HP’s strong portfolio of low priced consumer mobile PCs helped drive its growth in the U.S. home market while its improved channel programs helped it to increase its share in the professional market, Gartner said.
Meanwhile, Dell was severely challenged by tough competition in the retail space and weak U.S. professional market, and as a result dropped into the No. 2 position in the overall U.S. market with a 26.2 percent share on sales of 3.996 million systems.Acer maintained its seat as the third largest U.S. despite growing its sales nearly 50 percent year-over-year to 2.076 million units, the majority of which were low-priced notebooks or netbooks.
Analysts for Gartner said they think that Apple’s relatively higher average selling prices created challenges for it in the tough economy, but that its deft control of inventories limited its shipment decline.
On a worldwide basis, PC shipments totaled 67.2 million units in the first quarter of 2009, a 6.5 percent decline versus first quarter 2008. However, Gartner research director George Shiffler said he's seeing evidence of channel inventory restocking and therefore warned industry watchers against interpreting these better than expected declines as evidence of recovery in PC end-user demand.
Hewlett-Packard extended its lead globally, accounting for 19.8 percent -- or 13.305 million units -- of shipments in first quarter. HP registered higher growth rates than the regional averages in the U.S., Asia/Pacific, and Europe, Middle East and Africa (EMEA), thanks to strength derived from its solid consumer PC portfolio, including low priced mobile PCs.

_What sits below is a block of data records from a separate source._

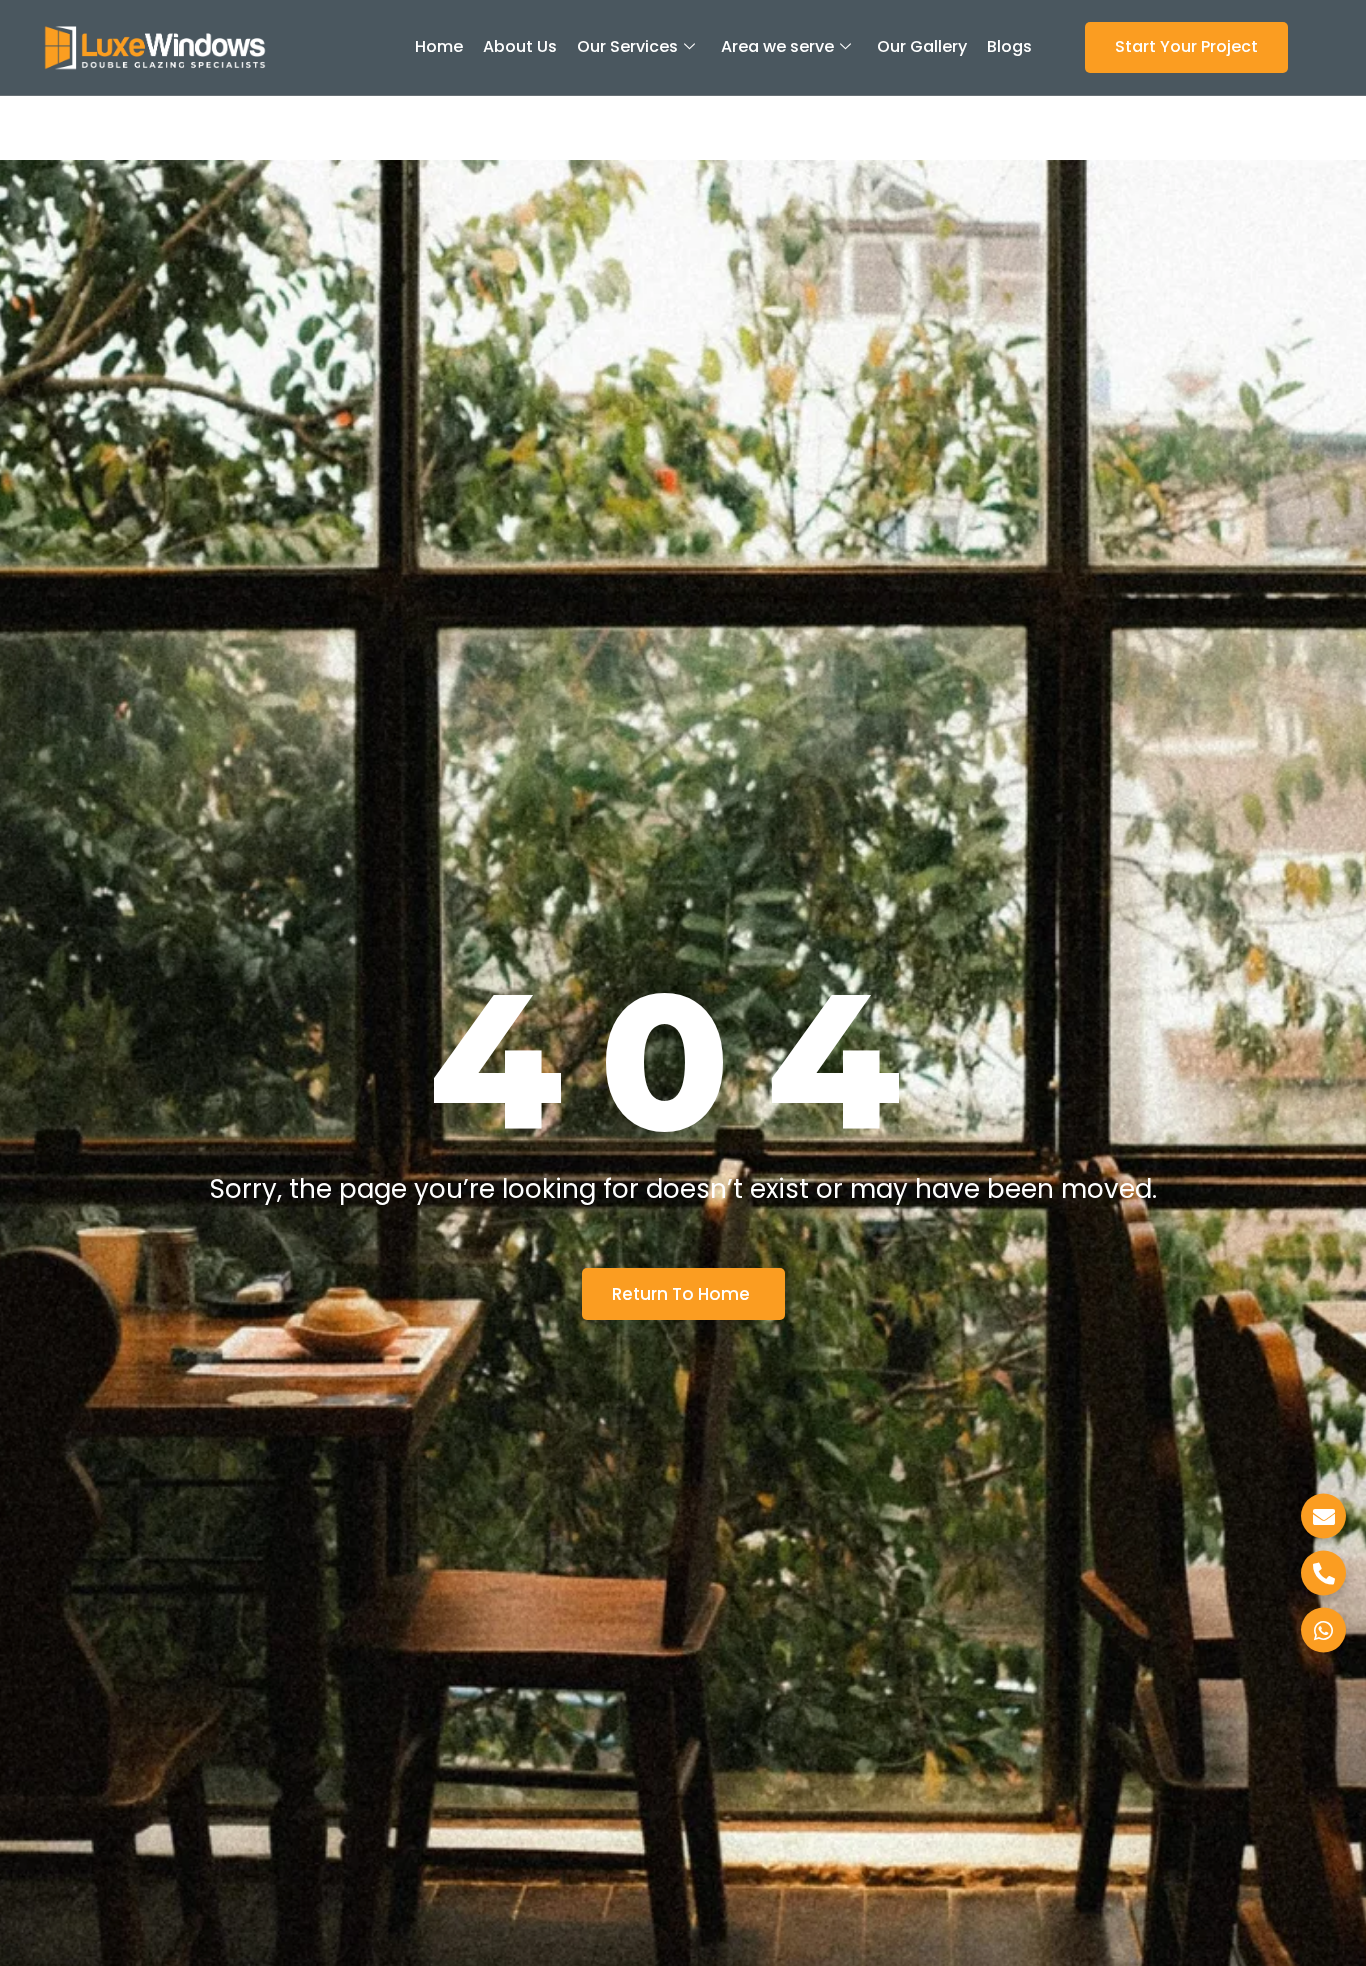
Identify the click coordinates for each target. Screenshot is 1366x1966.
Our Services (627, 46)
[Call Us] (1323, 1572)
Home (439, 46)
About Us (520, 46)
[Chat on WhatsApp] (1323, 1629)
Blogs (1009, 46)
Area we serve (777, 46)
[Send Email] (1323, 1515)
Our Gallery (922, 46)
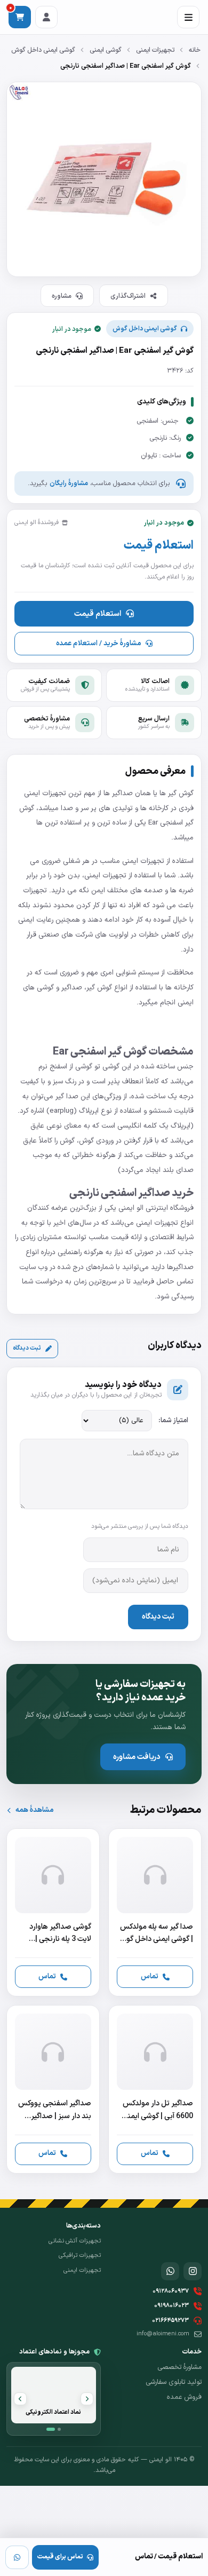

Apple sold less than the 3.688 million systems shipped by fifth-place Toshiba during the quarter and therefore did not rank in the top 5 PC vendors globally.
Rival research firm IDC has also delivered its preliminary estimates and paints a slightly different picture. In its view, Apple ultimately gained a small amount of American market share, climbing from 7.4 percent a year ago to 7.6 percent in the latest quarter; however, it would still have shipped fewer Macs in the newest period, dropping by 1.2 percent to 1.13 million units.
The rankings nonetheless will have remained similar to Gartner's and show Toshiba failing to budge Apple from its No. 4 position while HP, Dell and Acer took the top three spots. Worldwide, HP, Dell, Acer, Lenovo and Toshiba occupy the No. 1 through No. 5 ranks, again leaving Apple out of contention.